**PROBLEM TO SOLVE**
The expected output is an exact copy of the lines from the one containing "[Instagram] (43, 1090)" through the final line of the entries below, with no images.

(Stored records)
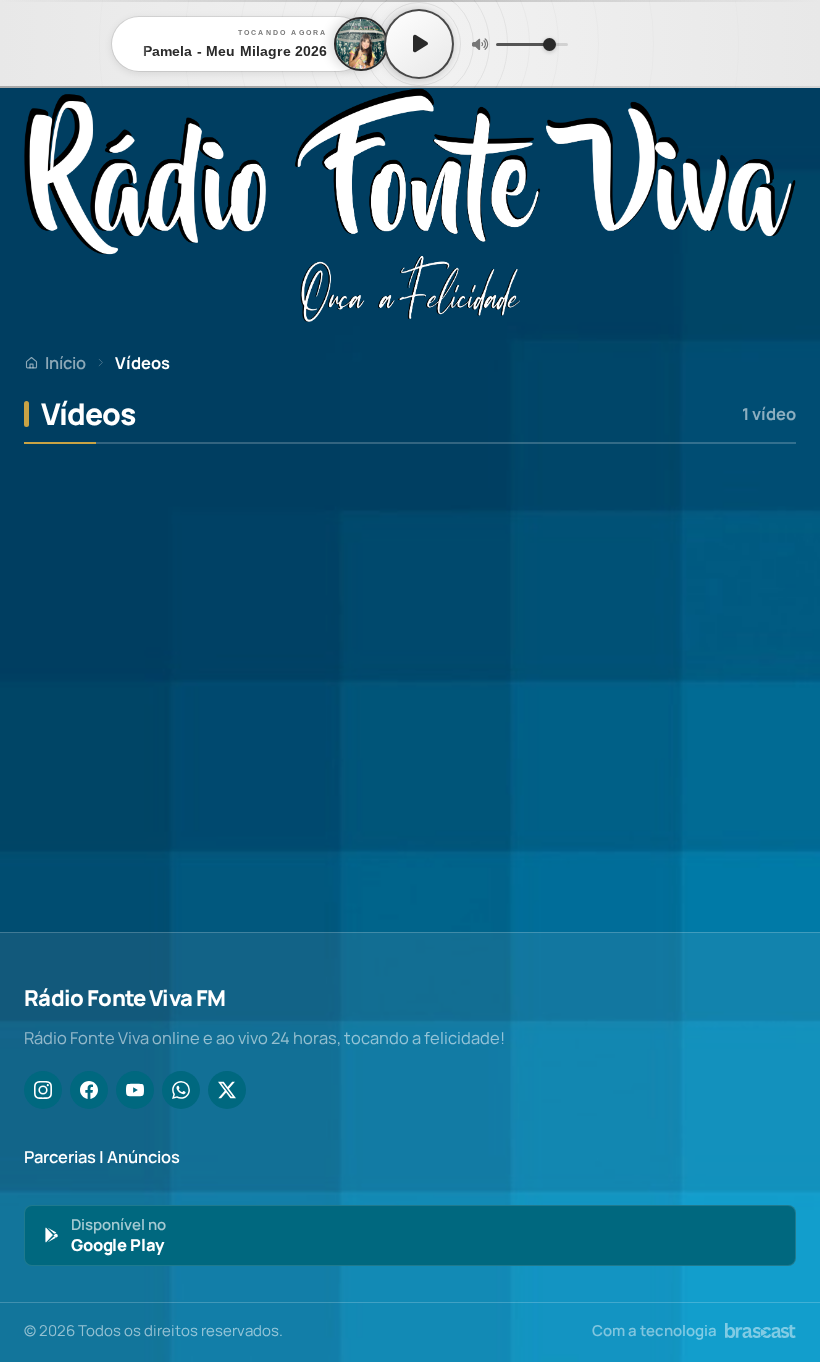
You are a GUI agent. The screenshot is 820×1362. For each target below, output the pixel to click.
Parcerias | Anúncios (102, 1156)
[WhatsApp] (181, 1090)
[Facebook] (89, 1090)
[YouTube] (135, 1090)
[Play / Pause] (419, 44)
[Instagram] (43, 1090)
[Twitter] (227, 1090)
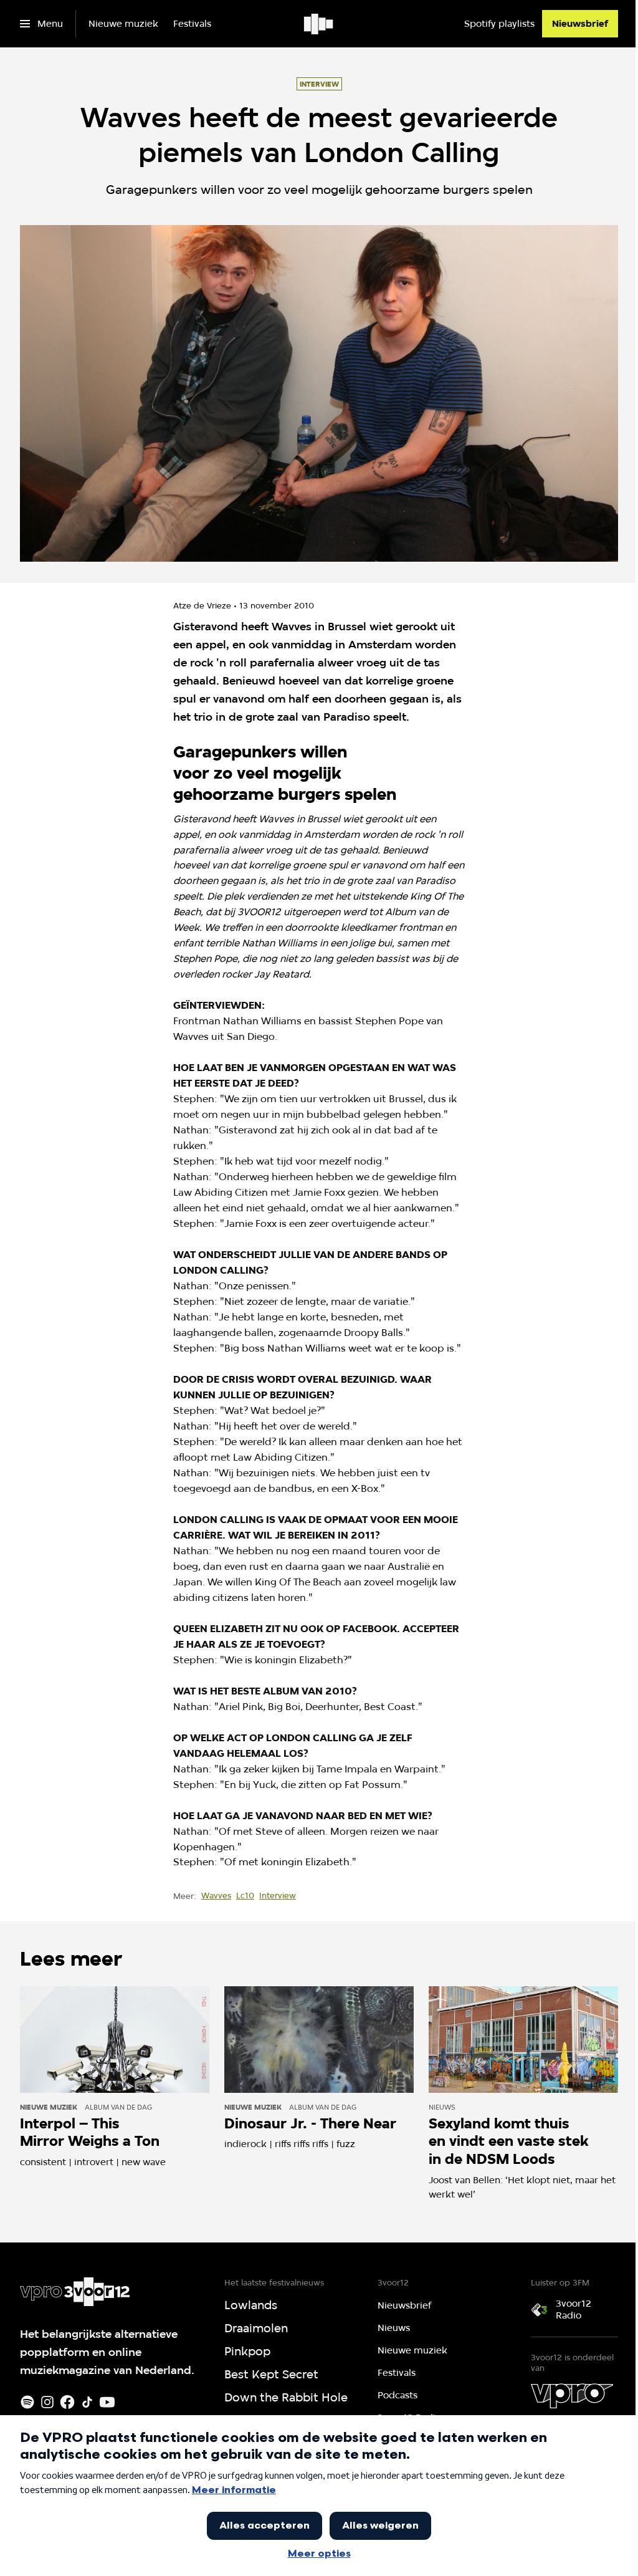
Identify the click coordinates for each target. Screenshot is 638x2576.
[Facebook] (67, 2402)
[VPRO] (572, 2395)
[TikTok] (87, 2402)
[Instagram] (47, 2402)
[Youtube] (107, 2402)
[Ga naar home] (319, 23)
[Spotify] (27, 2402)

**EXERCISE OUTPUT**
[Instagram] (43, 1090)
[Twitter] (227, 1090)
Identify the click coordinates for each target. Screenshot is 638x2576.
[Facebook] (67, 2402)
[VPRO] (572, 2395)
[TikTok] (87, 2402)
[Instagram] (47, 2402)
[Youtube] (107, 2402)
[Ga naar home] (319, 23)
[Spotify] (27, 2402)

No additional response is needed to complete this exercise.